Chi realizza il tappeto, lo firma anche. Una targhetta di stoffa sul retro, 5-6 firme, tutte di donne, sigla il prodotto che poi dall'Afghanistan, arriva in Italia, via mare, per essere venduto. Il ricavato va, sottoforma di salario, alle artigiane che lo hanno ideato e realizzato. Poco più di una decina ogni mese i tappeti che, per ora, giungono nel nostro paese, la cui produzione permette ad una quarantina di donne della provincia di Anabah, nella valle del Panshir, di mantenersi. Accanto alle firme delle produttrici, i tappeti, con tanto di data, riportano anche un logo, quello di Emergency (la rossa E, cerchiata e stilizzata, su fondo bianco), l'associazione di volontariato, fondata dal medico Gino Strada, che da un anno promuove questo progetto chiamato 'Carpet factory'.

 Il progetto sociale in Afghanistan è uno delle decine di iniziative che l'organizzazione, che quest'anno celebra il decennale, realizza nel mondo e di cui si dà documentazione, anche fotografica, ad Orvieto dove oggi si è aperto il terzo incontro nazionale dei volontari dell'associazione. Emergency gestisce nel mondo 10 ospedali per le vittime della guerra e 65 i posti di primo soccorso; quattromila i volontari. In Italia promuove la cultura della pace nelle scuole e fa raccolta fondi; si sostiene con fondi privati, lo scorso anno il suo fatturato è stato di 17 milioni di euro. In 10 anni ha curato un milione di persone. 1.500 i volontari che partecipano da oggi, fino a domenica 26 settembre, alla manifestazione di Orvieto.

 Dalla quale e venuto un nuovo e deciso no alla guerra. «Fuori l'Italia dalla guerra» recita uno striscione ben visibile ai visitatori dell'iniziativa. «Carpet factory' racconta un'operatrice di Emergency, Anna Peresano, milanese di 37 anni, da 5 al lavoro con l organizzazione e da poco rientrata dall'Afghanistan ha appena un anno. La vendita dei tappeti permette di pagare i salari delle donne che utilizzano gli strumenti locali per realizzare il prodotto. Le artigiane, per lo più vedove, seguono un corso di formazione iniziale e poi con il loro lavoro possono mantenere se stesse e le loro famiglie. La vendita per il momento è possibile solo a Milano ma vogliamo aumentare i punti dove sarà possibile acquistare i tappeti, anche in vista di un ampliamento del progetto e della stessa produzione di tappeti».
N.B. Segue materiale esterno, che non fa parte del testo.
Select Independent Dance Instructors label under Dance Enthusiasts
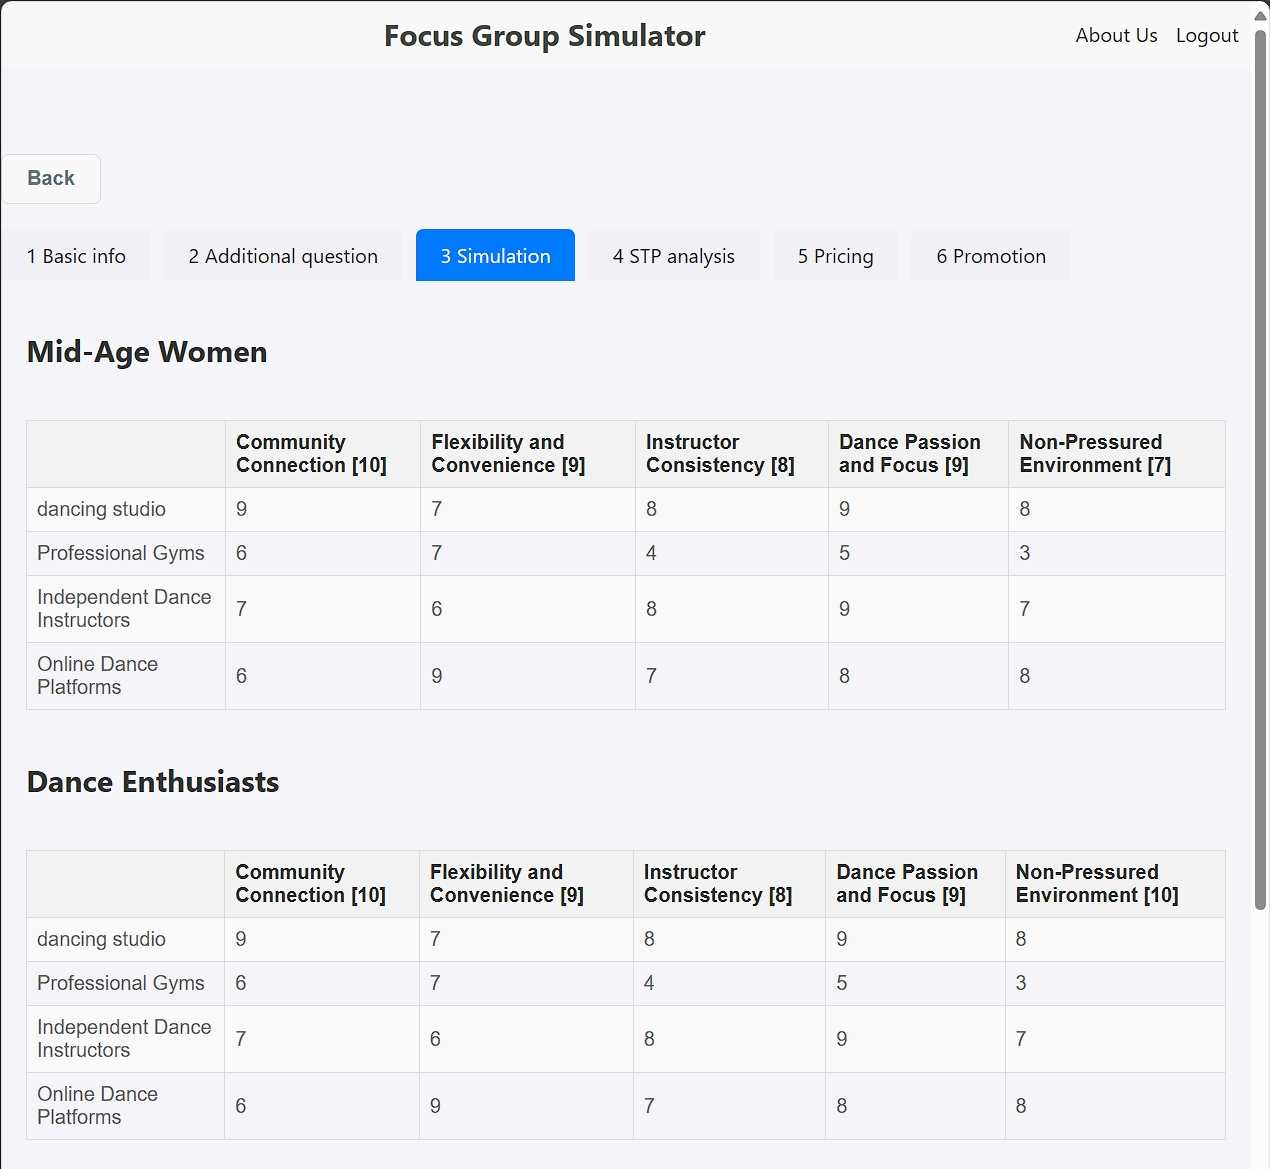 pyautogui.click(x=124, y=1039)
 Anna sottolinea la sua attività in una zona dove «la vita è ferma a 150 anni fa, dove le case sono fatte di terra e di paglia, ma che registra la presenza di un ospedale di Emergency, quasi un miraggio, per il livello medico-sanitario, in quel contesto». «Sono stata lì un mese, quest'estate racconta la donna e il mio passatempo preferito era mettermi all'entrata dell'ospedale, dove c'è appunto l ufficio di 'Carpet factory', e guardare la faccia della gente che entrava. Mi divertivo a vedere la loro meraviglia, persone che mai nella loro vita hanno visto una mattonella o, a fronte di tanta polvere, una stanza pulita.
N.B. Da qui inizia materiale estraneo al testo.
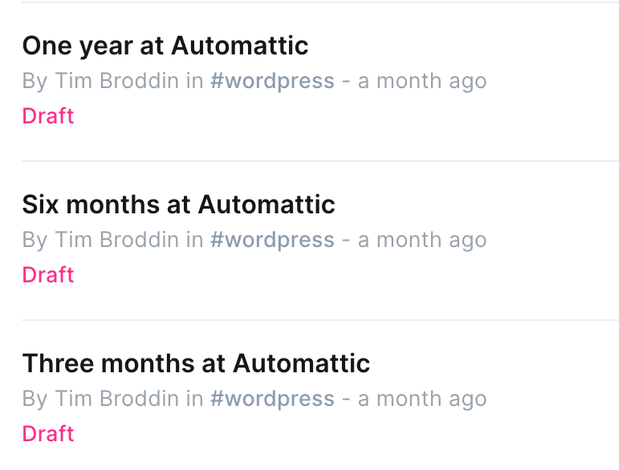Image resolution: width=619 pixels, height=470 pixels.
Task: Click the #wordpress tag under One year post
Action: [272, 81]
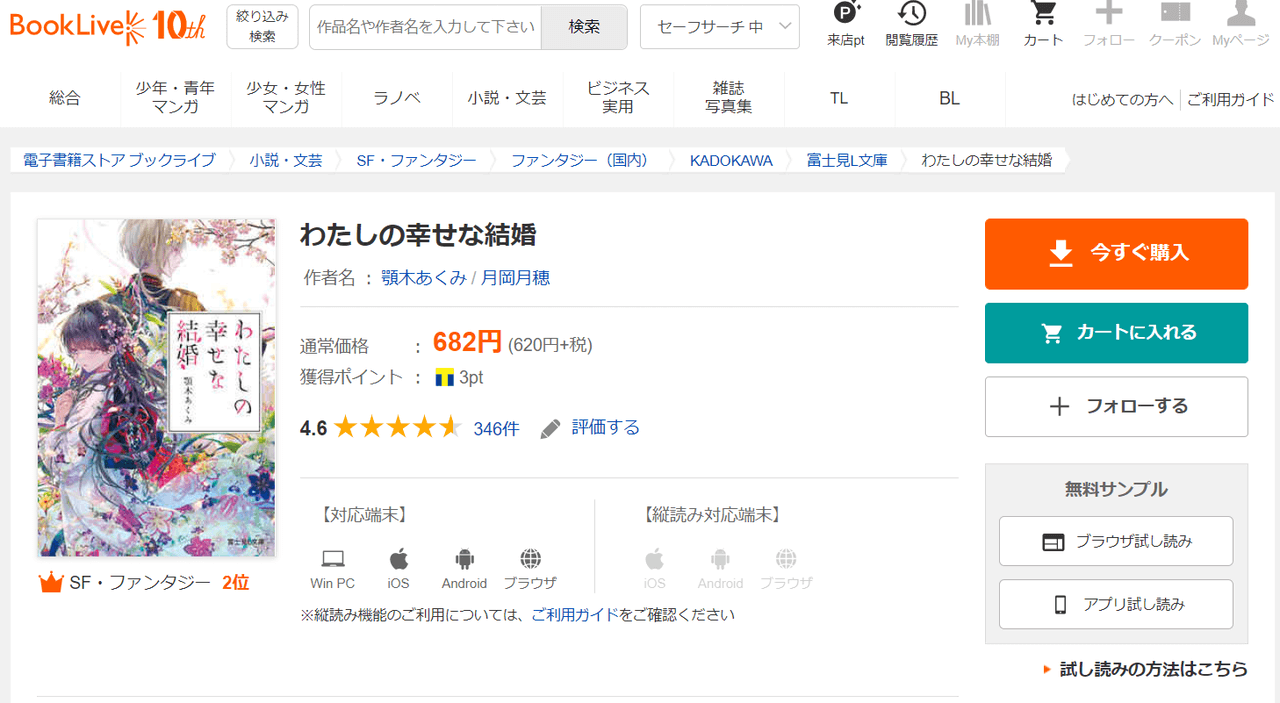Open the Myページ profile icon
This screenshot has width=1280, height=703.
click(1240, 14)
 Ecco, cosi si riesce a vedere la concretezza del nostro lavoro, un attivita che puoi fare solo se ami la vita». Anna, una passione per il teatro e per il volontariato che svolge da anni, segnala una curiosità che dà l'idea dei cambiamenti culturali nel paese. Le donne che devono partorire, abituate a farlo in casa, si rivolgono sempre più spesso all'ospedale di Emergency. Apprendono della struttura durante i matrimoni quando possono stare, diversamente dalle consuetudini, con altre donne e parlare fra loro. «Ho assistito ricorda Anna al parto di una donna che accovacciata a terra durante il travaglio ha chiesto poi alla fine di essere messa sul letto. Un comportamento molto diverso dalle nostre donne che sono invece tutte prese a partorire in modo alternativo ».
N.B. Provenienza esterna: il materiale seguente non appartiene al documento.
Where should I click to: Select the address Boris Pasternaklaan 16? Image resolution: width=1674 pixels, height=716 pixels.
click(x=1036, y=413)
Gino Strada ha confermato che l'associazione non intende andar via dall Iraq («è fuori discussione») e che nel futuro si concentrera su interventi per il sostegno dei diritti umani. Il prossimo anno, ad esempio, sara costruito un centro cardiochirurgico in Sudan. La presidente di Emergency, Teresa Sarti, ha difeso la promozione della cultura della pace. «C'è chi ci dice siete bravi a curare, che bisogno c'è di parlare? È il nostro vedere le vittime che ci legittima a dire cos'è la guerra. In realtà vorremmo essere disoccupati».